__Extract to read__:
++++++

# Spare time bass



## Greenman (Feb 18, 2007)

I had most of these parts laying around for some time now and figured I put them together before they go missing. No big talent on my part so don't get to excited.

Warmoth swamp ash gloss black
Wamoth ebony on maple neck
Nordstrand NJ4SE
Audere pre
Hipshot A bridge
Hipshot tuners






































I might have a chance to do the threaded inserts tonite if I don't have to many beers.
__________________


----------



## Hamm Guitars (Jan 12, 2007)

I only have one question:



Greenman said:


>


What's the BBQ ignitor for? (besides the obvious)


----------



## Greenman (Feb 18, 2007)

Hamm Guitars said:


> I only have one question:
> 
> 
> 
> What's the BBQ ignitor for? (besides the obvious)


Non bass related activities.:food-smiley-004:


----------



## Hamm Guitars (Jan 12, 2007)

Ahh, I see...


----------



## Edutainment (Jan 29, 2008)

Greenman said:


> Non bass related activities.:food-smiley-004:


Barbecuing? :tongue:


----------



## Greenman (Feb 18, 2007)

I hate installing neck inserts but I think they are a must. :food-smiley-004:


----------



## sysexguy (Mar 5, 2006)

Nice, just in case the pics are hiding it, you do have a wire from the bridge to ground?

Andy


----------



## Greenman (Feb 18, 2007)

sysexguy said:


> Nice, just in case the pics are hiding it, you do have a wire from the bridge to ground?
> 
> Andy


You win the prise. You were the first to notice. The pickups are humbucker split coil and the pre is active so I'm going to try without a bridge ground.

++++++

__Records for pointing at text and elements__:
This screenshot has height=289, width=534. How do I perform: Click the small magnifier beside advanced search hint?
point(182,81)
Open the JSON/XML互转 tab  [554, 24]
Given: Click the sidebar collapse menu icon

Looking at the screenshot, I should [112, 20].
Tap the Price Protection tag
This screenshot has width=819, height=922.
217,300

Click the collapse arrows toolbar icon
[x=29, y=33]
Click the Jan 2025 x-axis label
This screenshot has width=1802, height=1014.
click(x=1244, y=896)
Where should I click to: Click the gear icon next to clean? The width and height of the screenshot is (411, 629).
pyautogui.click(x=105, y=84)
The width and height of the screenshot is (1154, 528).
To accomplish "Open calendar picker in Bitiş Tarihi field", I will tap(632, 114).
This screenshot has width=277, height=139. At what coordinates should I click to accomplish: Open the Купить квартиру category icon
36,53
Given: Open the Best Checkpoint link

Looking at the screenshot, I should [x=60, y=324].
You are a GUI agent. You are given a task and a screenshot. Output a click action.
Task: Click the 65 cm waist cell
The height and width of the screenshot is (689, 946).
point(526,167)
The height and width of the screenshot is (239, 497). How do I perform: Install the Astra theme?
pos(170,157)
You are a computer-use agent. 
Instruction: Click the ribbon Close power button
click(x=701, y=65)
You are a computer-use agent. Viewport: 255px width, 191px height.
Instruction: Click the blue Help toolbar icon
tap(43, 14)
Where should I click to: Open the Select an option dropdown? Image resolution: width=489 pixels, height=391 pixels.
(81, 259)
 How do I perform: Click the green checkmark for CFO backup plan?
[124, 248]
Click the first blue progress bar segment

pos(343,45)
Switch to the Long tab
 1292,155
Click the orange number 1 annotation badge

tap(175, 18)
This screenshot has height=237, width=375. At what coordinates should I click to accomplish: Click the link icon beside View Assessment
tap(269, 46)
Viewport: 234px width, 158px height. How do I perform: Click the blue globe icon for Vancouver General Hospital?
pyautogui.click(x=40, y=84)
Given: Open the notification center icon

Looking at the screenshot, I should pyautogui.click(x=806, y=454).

++++++

__Work to do__:
**a)** Rewrite the rows from the line containing "Click the collapse arrows toolbar icon" down to the line containing "pyautogui.click(x=105, y=84)", keeping the requests, and raise every coordinate in the answers by 68.
**b)** Carry on the forum thread about the spare-parts bass build, writing what comes after its last post.

__Responses for each task__:
**a)**
Click the collapse arrows toolbar icon
[x=97, y=101]
Click the Jan 2025 x-axis label
This screenshot has width=1802, height=1014.
click(x=1312, y=964)
Where should I click to: Click the gear icon next to clean? The width and height of the screenshot is (411, 629).
pyautogui.click(x=173, y=152)

**b)**
I think I will be ok but if not I will add it.
Cheers


----------



## Greenman (Feb 18, 2007)

Should be banging on this tonite. :rockon2:


----------



## Greenman (Feb 18, 2007)

Done deal. I'm going jammin tonite. :rockon2:


----------



## Edutainment (Jan 29, 2008)

Looks nice. How's it sound?


----------



## Greenman (Feb 18, 2007)

Edutainment said:


> Looks nice. How's it sound?


Couldn't tell you. My jam just canceled so I have to set up my amp. Big pain right now but thats where I'm headin'
Tell you tommorrow tho. sdsre


----------



## Greenman (Feb 18, 2007)

Edutainment said:


> Looks nice. How's it sound?


Well folks I'm ear to ear grin. :banana:
I'm not good enough to tell if it's the swamp ash body, the pickups, or the preamp but really happy.

I would recommend trying one of these if you want to breath new life into an existing bass.
http://audereaudio.com/JZ3.htm

I'm going to play it a couple more days and tweak the setup and next time I change the strings I will dress the fret ends.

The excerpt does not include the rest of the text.